VEPA ed edilizia libera: perché il Salva Casa non è sempre applicabile

Consiglio di Stato: le sopravvenienze normative non possono essere prese in considerazione se il provvedimento impugnato è precedente

di Redazione tecnica - 03/06/2025

Le vetrate panoramiche, c.d. "VEPA", negli ultimi anni sono state oggetto di importanti interventi normativi che ne hanno reso più semplice l’installazione in regime di edilizia libera, al ricorrere delle condizioni previste dall’art. 6 comma 1, lett. b-bis e lett. b-ter, introdotte, rispettivamente dalla legge n. 142/2022 e dal D.L. n. 69/2024, convertito in legge n. 105/2024 (c.d. Decreto Salva Casa).

La disciplina sopravvenuta è quindi invocabile per ottenere l’annullamento di un ordine di demolizione?

Installazione VEPA: il Consiglio di Stato sul regime di edilizia libera

A dire di no, invocando il principio “tempus regit actum” è il Consiglio di Stato con la sentenza del 7 aprile 2025, n. 2975, confermando la legittimità di un ordine di demolizione emesso per la chiusura di un balcone con vetrate, in assenza di titolo edilizio. Il provvedimento sanzionatorio impugnato si riferiva alla realizzazione, su un balcone, di una struttura in vetro composta da due pannelli scorrevoli, che delimitava e racchiudeva integralmente lo spazio, trasformandolo in una sorta di veranda.

L’appellante sosteneva che l’intervento consistesse in una “struttura non permanente” assimilabile a una tenda o a un arredo esterno, non soggetta ad alcun titolo edilizio, in quanto rientrante nella manutenzione ordinaria ai sensi dell’art. 6, comma 1, del d.P.R. n. 380/2001.

Una ricostruzione che i giudici hanno ritenuto del tutto infondata, rilevando che la struttura:

  • non si presentava affatto come accessoria, né formalmente, né funzionalmente, rispetto alla tenda;
  • era del tutto autonoma;
  • delimitava uno spazio chiuso e utilizzabile;
  • comportava la creazione di volume e superficie utile, con effetti rilevanti sull’assetto urbanistico-edilizio.

Con un principio ormai consolidato, il Consiglio di Stato ha ribadito che, per valutare la necessità del titolo edilizio, non conta il materiale utilizzato, né la dichiarata provvisorietà della struttura, ma l’effetto urbanistico che l’opera produce, “Dovendosi badare, nella ricostruzione giuridica del bene realizzato, non ai materiali utilizzati ma all’effetto finale e alla vocazione di utilizzo dell’area trasformata”.

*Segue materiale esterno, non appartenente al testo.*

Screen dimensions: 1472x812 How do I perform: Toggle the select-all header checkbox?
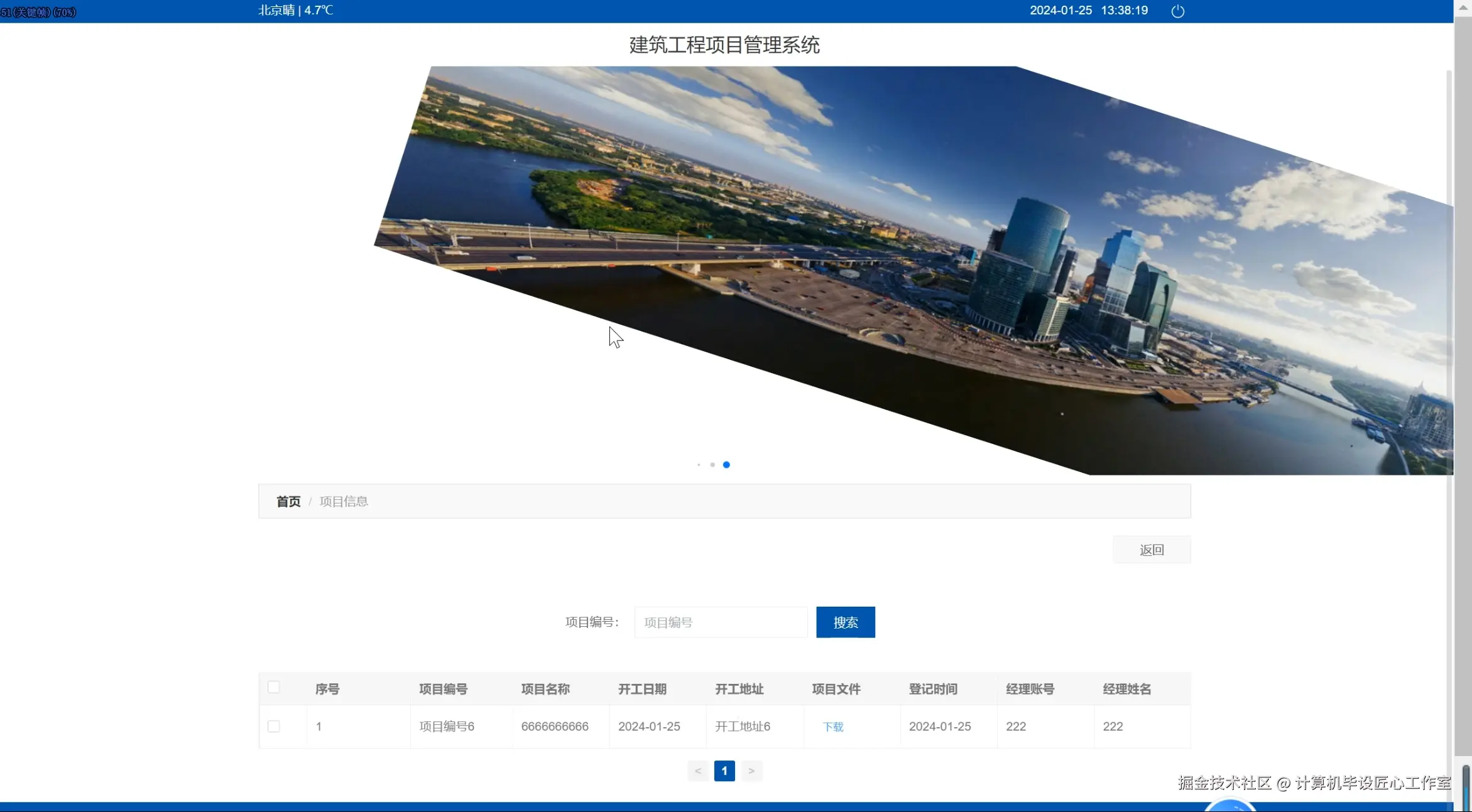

Anche se le vetrate risultano “richiudibili a pacchetto” e siano lasciate fessure d’aria, ciò non esclude la creazione di un nuovo volume abitabile, la cui installazione richiede un titolo edilizio, nella forma del permesso di costruire o, eventualmente, della SCIA alternativa.

 

Niente VEPA se lo spazio diventa un vano chiuso

Non ha convinto neppure il richiamo difensivo al nuovo art. 6, comma 1, lett. b-bis) del d.P.R. n. 380/2001 (introdotto dal d.l. n. 69/2024), che classifica come edilizia libera l’installazione di vetrate panoramiche amovibili (VEPA), purché:

  • siano totalmente trasparenti e amovibili;
  • non creino nuovi volumi o superfici utili;
  • non comportino modifiche alla destinazione d’uso o alla sagoma dell’edificio;
  • assicurino la microaerazione e non alterino le linee architettoniche.

Nel caso esaminato, invece, la struttura era chiusa, stabile e strutturalmente autonoma, configurando una veranda a tutti gli effetti e quindi un vero e proprio organismo edilizio, incompatibile con la nozione di edilizia libera, anche ai sensi della disciplina sopravvenuta.

 

Il principio “tempus regit actum”: no all'applicazione dello ius superveniens

Infine, il Collegio ha ricordato che la legittimità di un provvedimento amministrativo deve essere valutata alla luce della normativa vigente al momento della sua adozione, non potendo essere sanato ex post da modifiche normative intervenute successivamente.

“Non può farsi questione dell’applicabilità di sopravvenienze normative rispetto alla data di adozione del provvedimento impugnato, in ossequio al principio del tempus regit actum”.

In conclusione, l'appello è stato respinto: né la disciplina delle VEPA, né la qualificazione soggettiva dell’intervento come semplice arredo o protezione temporanea possono eludere l’obbligo di titolo edilizio in presenza di un’opera che chiude, trasforma e rende abitabile uno spazio esterno.